| Task to carry out |
Rewrite the part that opens with the line containing "The width and" and runs through the last line, requests included, shifting every coordinate in the answers by -45. Leave the pictures out of your answer.

| Exercise input |
━━━━
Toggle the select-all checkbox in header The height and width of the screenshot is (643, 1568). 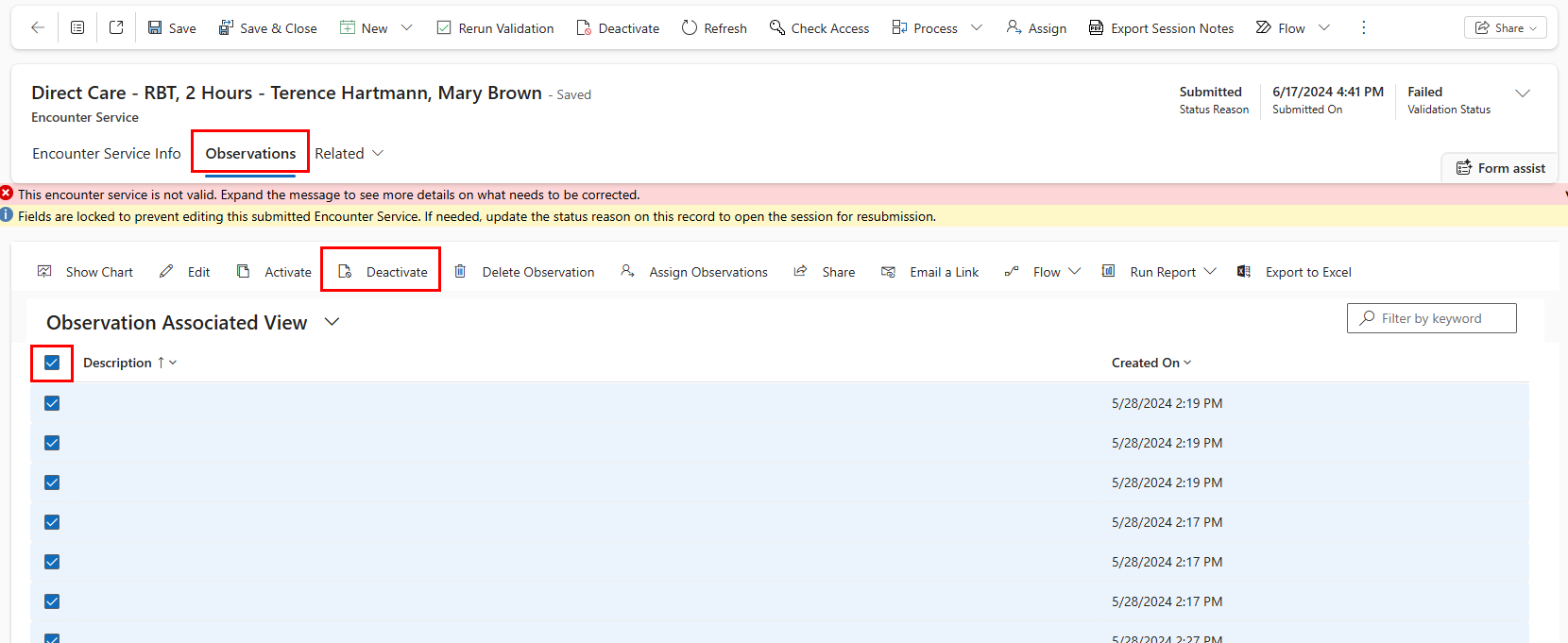click(52, 363)
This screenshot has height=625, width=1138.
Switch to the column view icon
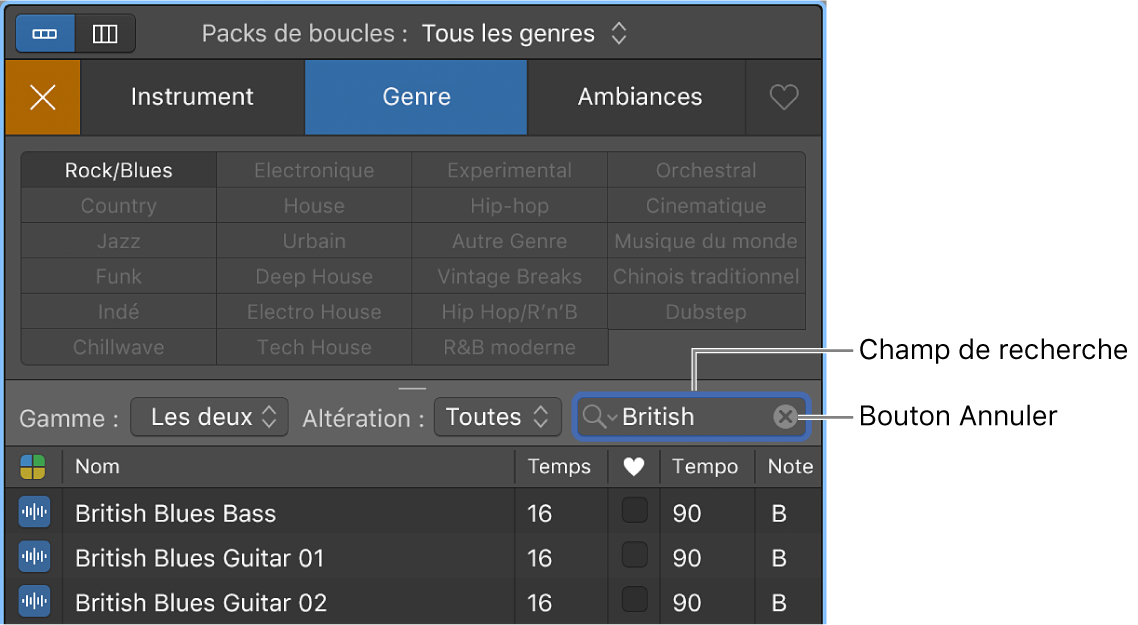(x=104, y=33)
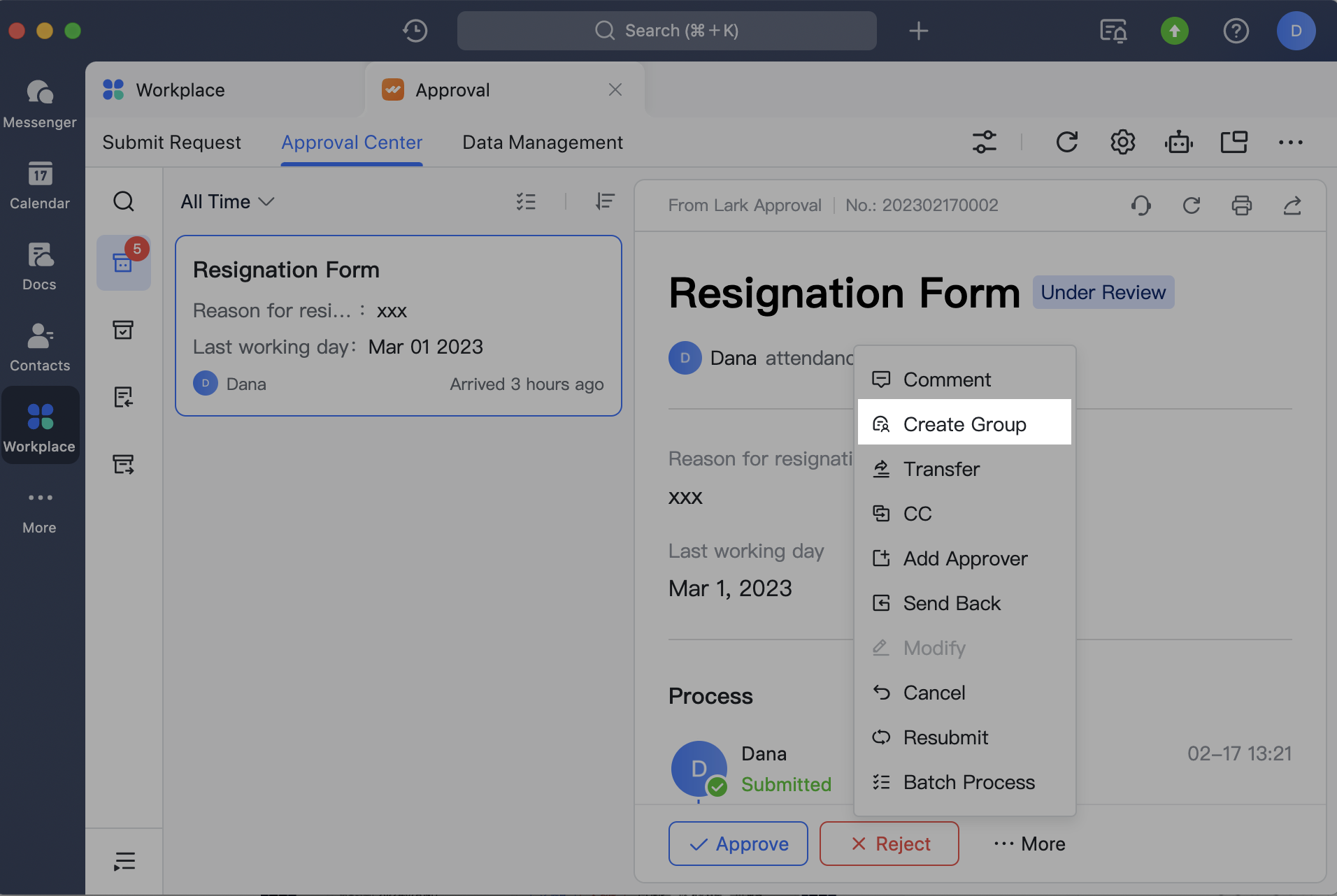Click the share icon in request header
Screen dimensions: 1337x896
pos(1292,205)
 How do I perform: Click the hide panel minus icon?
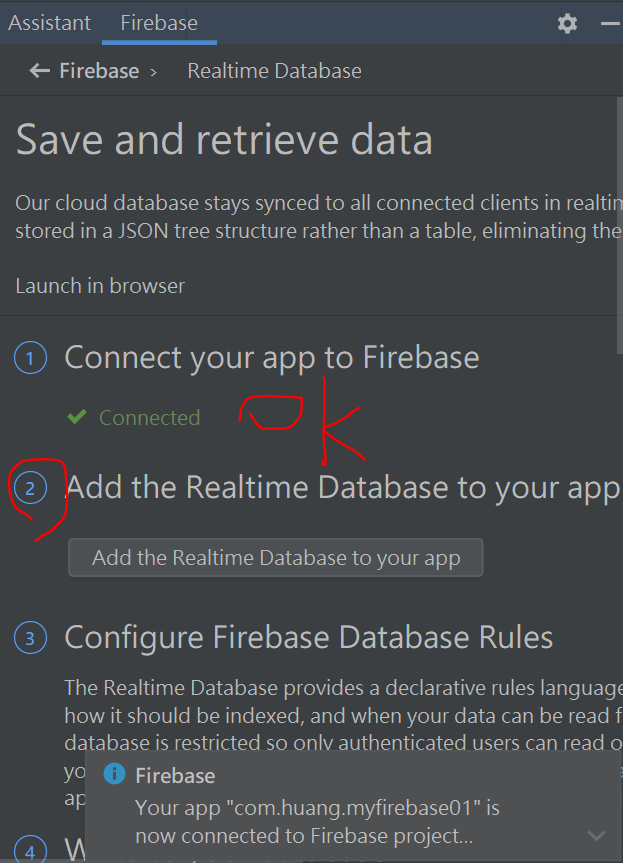coord(610,23)
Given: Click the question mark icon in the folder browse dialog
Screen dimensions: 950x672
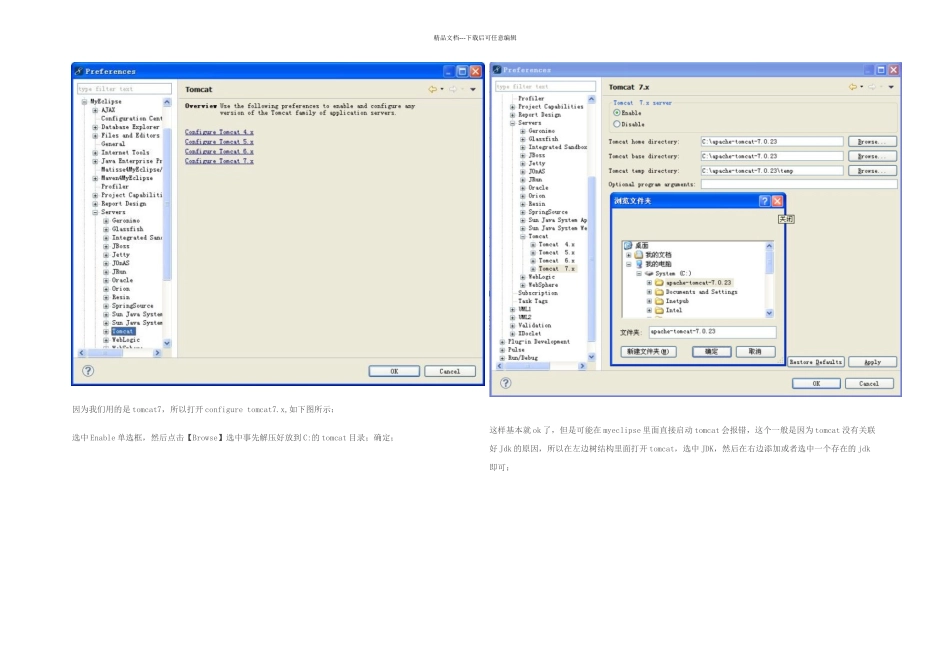Looking at the screenshot, I should pyautogui.click(x=764, y=201).
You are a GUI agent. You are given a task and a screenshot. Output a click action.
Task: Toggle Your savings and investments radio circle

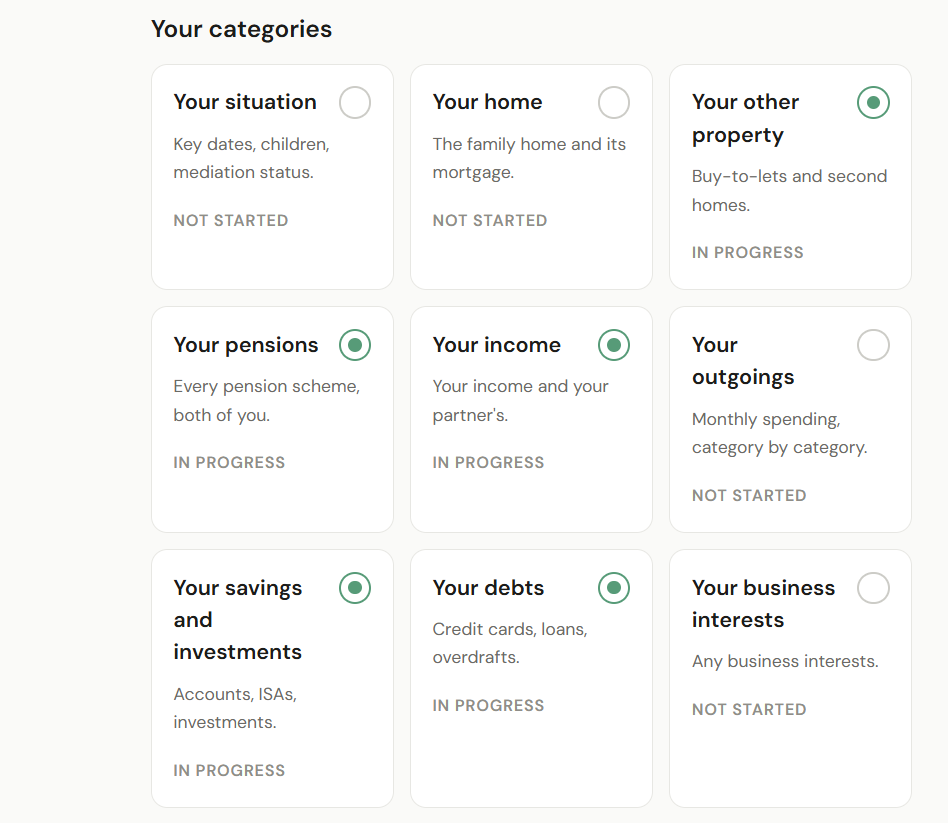355,588
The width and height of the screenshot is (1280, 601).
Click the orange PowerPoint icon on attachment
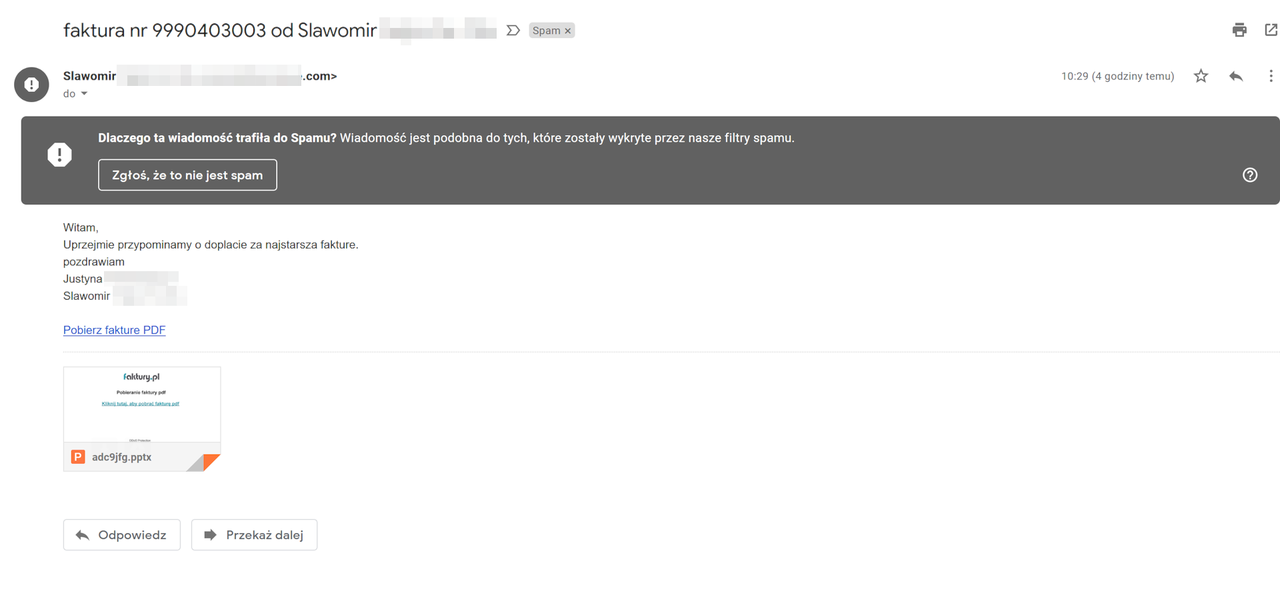point(78,457)
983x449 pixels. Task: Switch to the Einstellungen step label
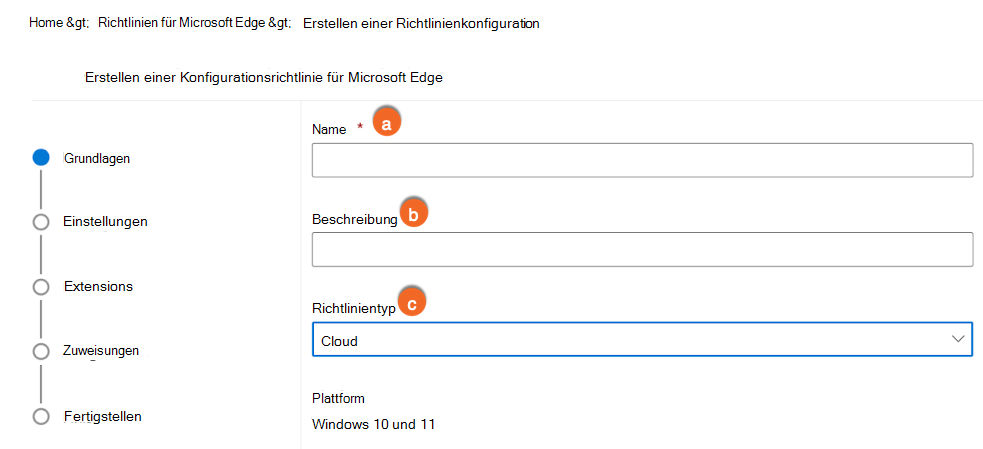pyautogui.click(x=105, y=222)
━━━━
| The response |
The width and height of the screenshot is (1280, 601).
Click the orange PowerPoint icon on attachment
point(33,412)
983x449 pixels. Task: Switch to the Einstellungen step label
pyautogui.click(x=60, y=177)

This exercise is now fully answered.